Dans ce film, ce qui est important ce n’est pas l’histoire mais la signification qui se dé-gage de celle-ci. En effet, le réalisateur montre aux spectateurs l’émigration sous deux points de vue différents : pour les migrants, les conditions de voyages sont abominables, ils se font traités comme des animaux, les femmes sont battus (et parfois violées comme on le voit à travers le personnage de Sarah qui s’est faite violée sur une des étapes de son voyage avant de parvenir à son embarcation… C’est d’ailleurs de son violeur dont elle attend un bébé). Mais l’aspect sans doute le plus frustrant est que chaque embarcation n’arrivera pas forcément à destination (comme au début du film quand le « bateau » dans lequel est Sarah est immobilisé au beau milieu de l’océan, qu’ils sont bloqués et vont sans doutes mourir…. jusqu’à l’arrivée de Filippo et Ernest). Enfin, s’ils ont de la chance, ils arriveront bien sur la Terre ferme ; ce qui ne veut cependant pas dire que le cauchemar s’achève ici. Étant considérés comme « hors-la-loi », ils sont parqués dans des refuges et des fois pire, ils sont renvoyés dans leur pays. Pour ce qu’il en est de Sarah, cela n’étant certes pas légal non plus, la jeune femme va pouvoir rester avec son fils dans la demeure de Filippo, Ernesto et Giuletta.
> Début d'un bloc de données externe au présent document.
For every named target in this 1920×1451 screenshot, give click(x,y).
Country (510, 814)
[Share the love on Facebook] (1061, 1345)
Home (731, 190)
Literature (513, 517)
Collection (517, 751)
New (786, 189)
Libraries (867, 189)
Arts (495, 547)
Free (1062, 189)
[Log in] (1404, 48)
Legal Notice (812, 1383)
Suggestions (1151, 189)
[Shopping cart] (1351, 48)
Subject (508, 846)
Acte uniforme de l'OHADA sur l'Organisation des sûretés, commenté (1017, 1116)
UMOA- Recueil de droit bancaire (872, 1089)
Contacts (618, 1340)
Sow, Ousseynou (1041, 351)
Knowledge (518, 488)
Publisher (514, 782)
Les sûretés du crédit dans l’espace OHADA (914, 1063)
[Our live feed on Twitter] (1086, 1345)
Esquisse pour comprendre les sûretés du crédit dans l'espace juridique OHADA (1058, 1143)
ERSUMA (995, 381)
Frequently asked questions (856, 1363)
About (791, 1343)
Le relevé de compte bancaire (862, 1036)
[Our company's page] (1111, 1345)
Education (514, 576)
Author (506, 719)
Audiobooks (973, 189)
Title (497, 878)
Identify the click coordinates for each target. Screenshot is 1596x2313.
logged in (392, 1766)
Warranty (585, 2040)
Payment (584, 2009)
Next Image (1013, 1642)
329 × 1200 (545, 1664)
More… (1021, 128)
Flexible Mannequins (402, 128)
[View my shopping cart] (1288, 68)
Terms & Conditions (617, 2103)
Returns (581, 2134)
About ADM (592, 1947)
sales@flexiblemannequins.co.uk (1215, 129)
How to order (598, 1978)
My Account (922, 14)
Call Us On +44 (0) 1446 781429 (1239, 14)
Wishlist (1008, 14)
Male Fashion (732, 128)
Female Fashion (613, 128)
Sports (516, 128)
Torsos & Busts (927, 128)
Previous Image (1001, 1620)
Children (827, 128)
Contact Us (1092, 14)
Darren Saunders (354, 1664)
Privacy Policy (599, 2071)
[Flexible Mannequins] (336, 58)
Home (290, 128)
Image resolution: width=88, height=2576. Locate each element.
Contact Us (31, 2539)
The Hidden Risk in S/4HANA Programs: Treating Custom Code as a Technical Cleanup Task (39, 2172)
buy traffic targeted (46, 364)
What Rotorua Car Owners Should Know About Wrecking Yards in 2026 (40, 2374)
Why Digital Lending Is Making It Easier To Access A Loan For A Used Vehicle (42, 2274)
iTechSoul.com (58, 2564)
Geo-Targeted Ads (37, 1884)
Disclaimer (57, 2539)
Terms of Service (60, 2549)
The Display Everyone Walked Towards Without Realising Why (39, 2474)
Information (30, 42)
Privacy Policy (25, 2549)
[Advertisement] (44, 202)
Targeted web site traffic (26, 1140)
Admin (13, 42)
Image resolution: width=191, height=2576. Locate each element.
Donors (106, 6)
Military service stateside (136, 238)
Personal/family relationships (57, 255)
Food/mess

Pour la population locale de l’île, dans le film (en lien direct avec la réalité), peu sont les habitants qui décident de venir en aide aux migrants, au contraire la plus grande majorité est réticente quant à leur arrivée. Mais cela peut être compréhensible : l’arrivée des migrants intimidant les touristes (comme montre une dure scène du film dans laquelle une centaines de migrants, ayant perdus la vie s’échouent sur une des plages les plus fréquentées par les touristes), ceux-ci décident donc de partir vers d’autres îles du sud de l’Italie.

Dans le film, le réalisateur cherche également un délivrer un message : les problèmes liés à l’émigration ne se résoudront pas si nous ne faisons pas preuves d’humanités et fermons nos frontières. Dans l’histoire que nous présente Emmanuele Crialese, Sarah arrive à s’en sortir grâce à la générosité et l’humanité d’une famille italienne… Ce message plein d’espoir cherche à toucher la majorité des spectateurs et à les faire réfléchir par rapport à ce problème.

S’inspirer de l’actualité pour réaliser un film est un procédé très répandu… Ces films, peu importe le sujet qu’ils touchent sont souvent délivreurs d’un message envers le spectateur et cherchent à démontrer une réalité inconnue du grand public.